Hamilton Reads (previously America Reads) started anew this semester at two local schools, Westmoreland Elementary and Rome Elementary. The literacy organization is sponsored through the Community Opportunity and Outreach Project (COOP) and serves first, second, third and fourth grade students.

Director of Community Outreach Amy James spent the fall semester working with student director Erica Quach ’16 to find area schools with which the Hamilton program could work. The Hamilton chapter of the national organization America Reads began working with Utica second graders to improve their reading skills six years ago.

In the new program 12 tutors go to both elementary schools once a week. Fourteen students volunteer at the Rome school and 12 at the Westmoreland school, and Quach said the program is currently looking for more tutors. The age gap between first and fourth grade students makes Hamilton Reads different from the entirely second grade-based America Reads program.

“It’s very different in terms of behavior but students work together and some serve as role models for the others,” Quach said.

Quach started tutoring through America Reads as a first-year student, having spent the previous summer volunteering at an orphanage in Africa. “I realized the privilege of receiving an education and I saw the challenges my students faced,” she said. “I joined America Reads because it tackles the same issues.”

Quach plans to pursue a career in education policy based in part on her work with the organization. She became a coordinator for America Reads as a sophomore and is now student director. Assistant Director Julia Coasch ’16 originally got involved with the program to fulfill volunteer hours for a class in the education department.

“I completely fell in love with the program and stuck with it from then on out,” Coasch said.

Coasch and Quach continually work to develop and improve the program.

“This spring, I changed the worksheets available to the tutors in each folder so that we get better feedback about the students' needs and progress, and also provide them with more opportunities for practicing their writing skills,” Coasch said. “I  also began offering professional development workshops to the tutors so that they can really grow as teachers.”

Hamilton Reads uses a “three-book system” in which the tutors repeat a book they previously read with the student, read a book that was previewed the week before and then preview a new book for the next week. If there is time after the three books, the students take part in a writing exercises developed by Coasch.

 “I put a worksheet in each folder that has writing prompts that reflect on the readings they are doing, and writing prompts that allow the student to be more creative, like what they would do if they found a dinosaur in their backyard,” Coasch explained. “My hope is that the students leave Hamilton Reads as not only stronger readers, but also strong writers.” 

After the sessions, tutors complete a report of their student’s reading level and behavior.

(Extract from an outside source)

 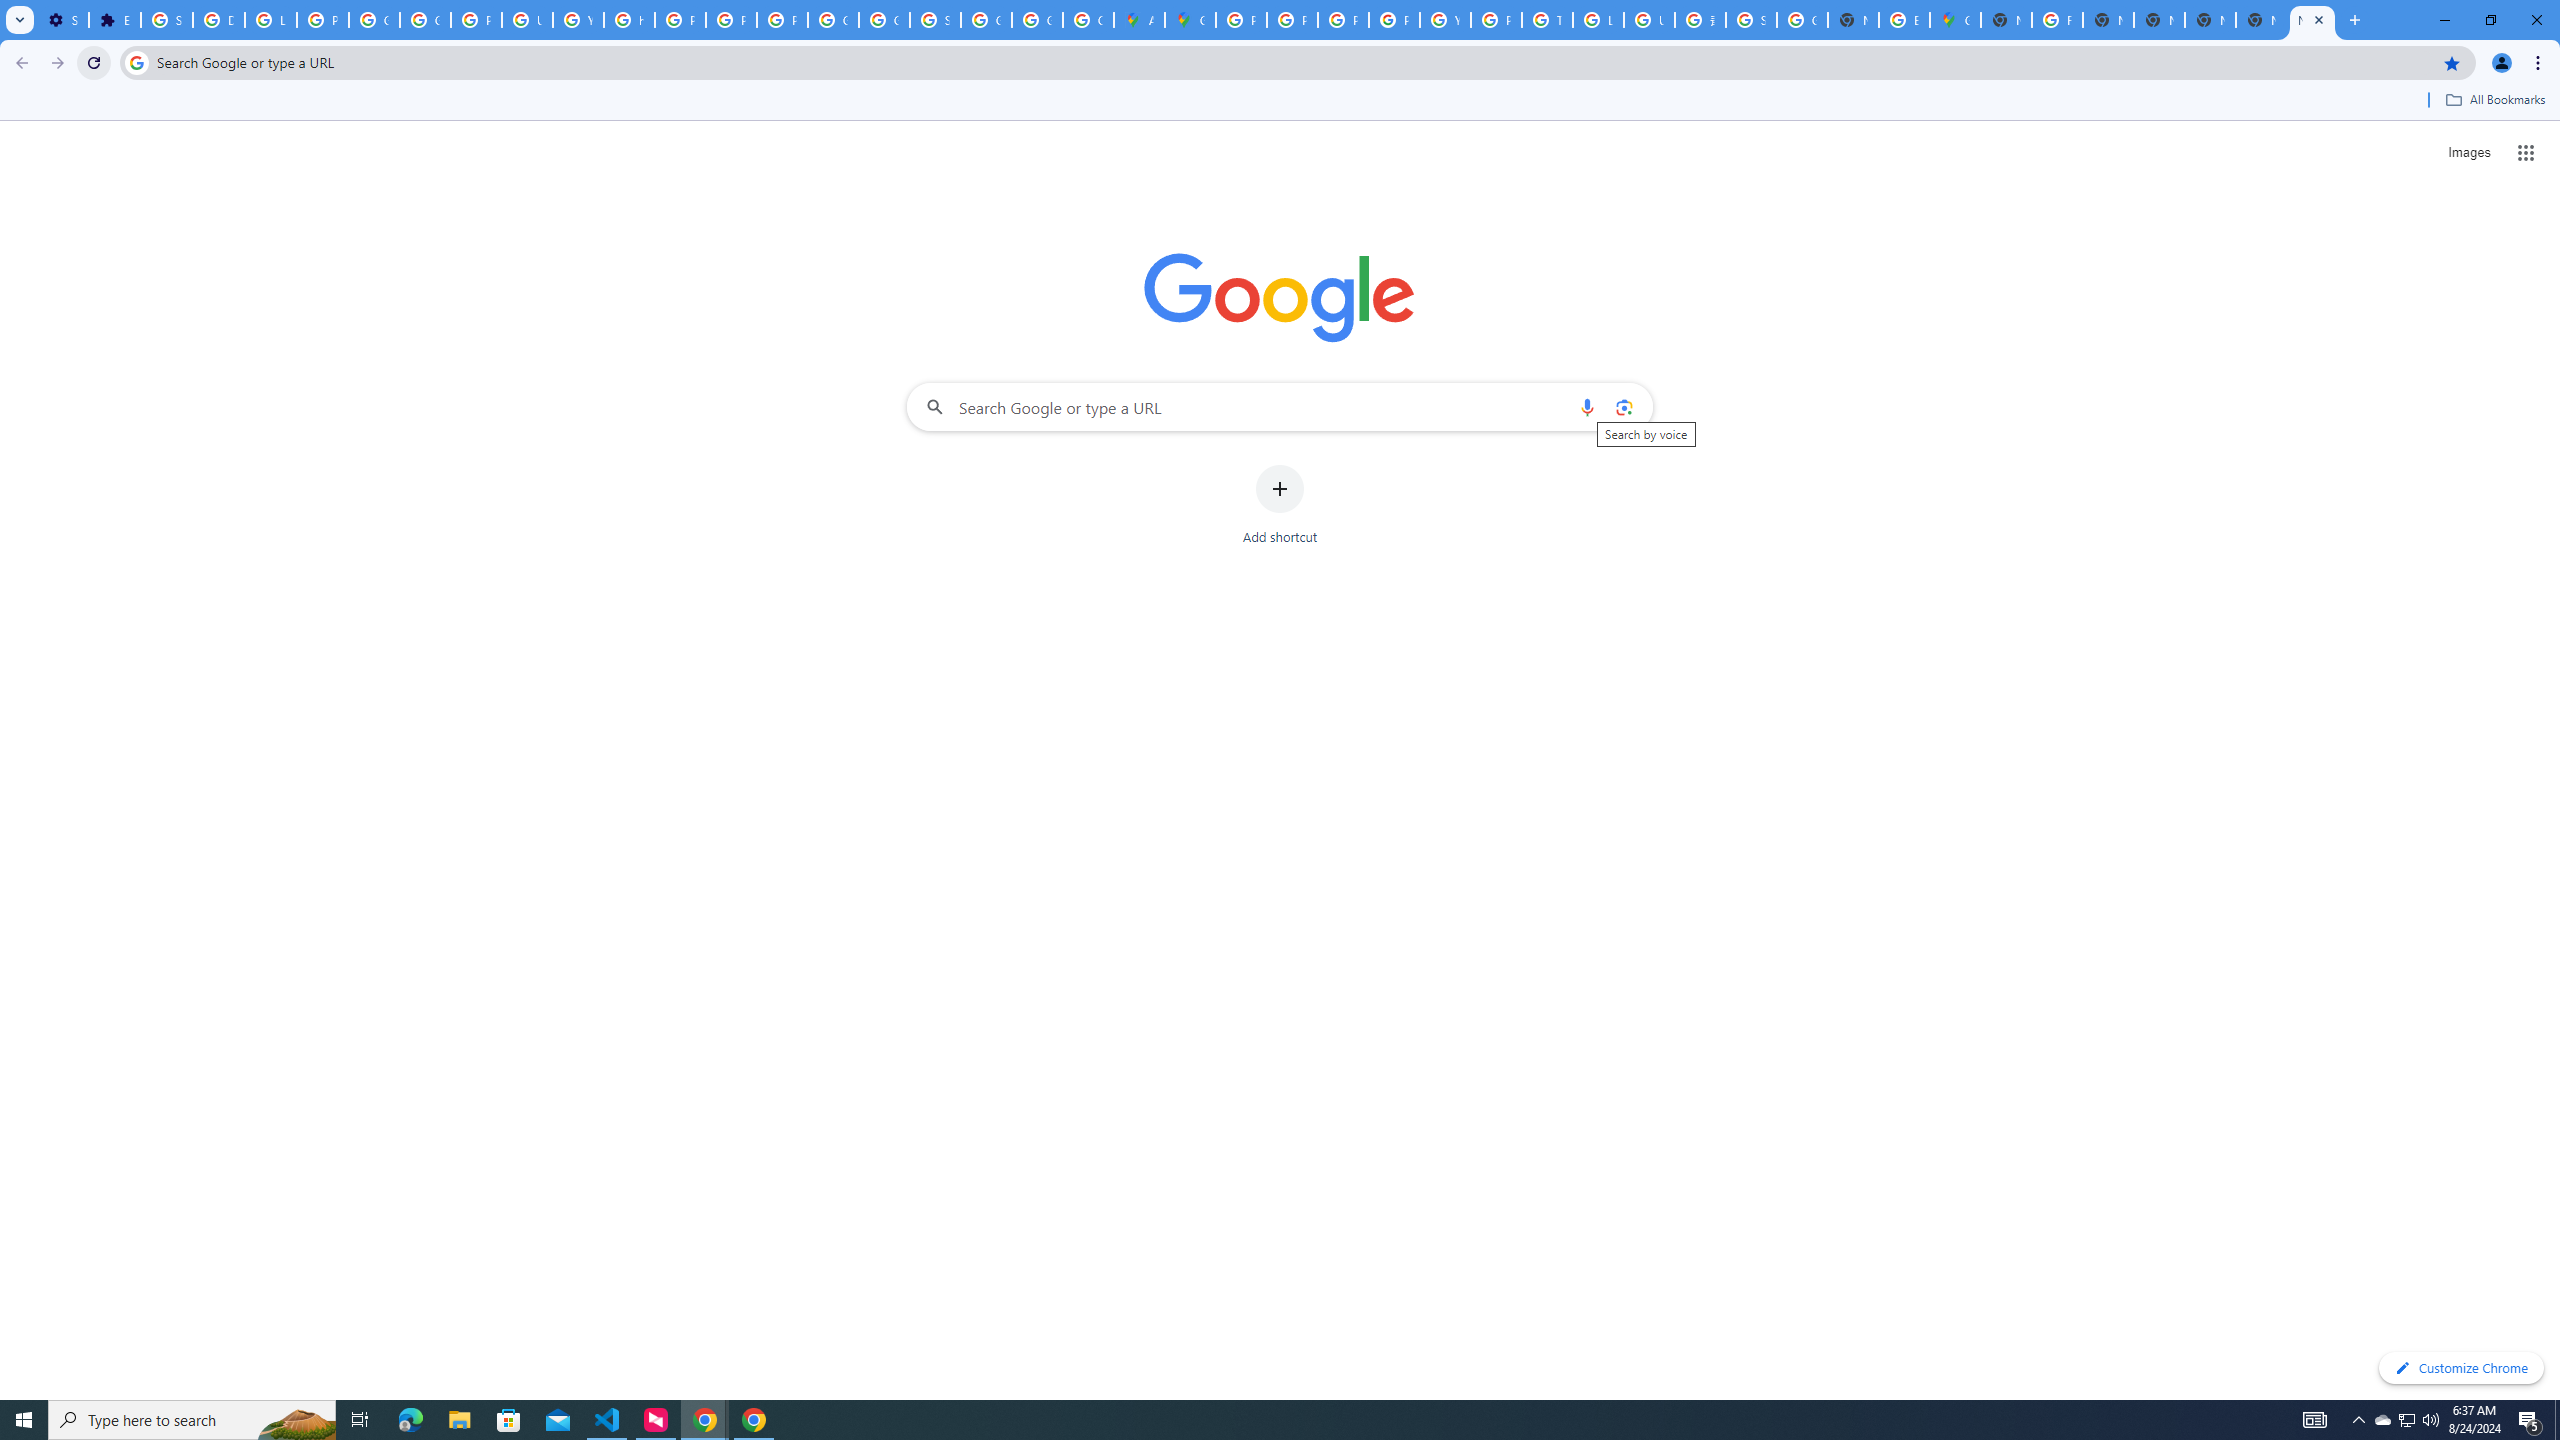 What do you see at coordinates (2311, 19) in the screenshot?
I see `'New Tab'` at bounding box center [2311, 19].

“You see such progress at the end of the semester, you see such a big jump in lexile numbers [level of difficulty ranking],” Quach said. That improvement, she said, is one of the most rewarding parts of her work with the program. “The [elementary] students really look forward to Hamilton Reads; they talk about it all the time. The matches between tutors and students are working out and getting to know your student and working with his or her strengths and weaknesses is so great. Sometimes kids are difficult and don’t want to let their tutors in, but they eventually do.”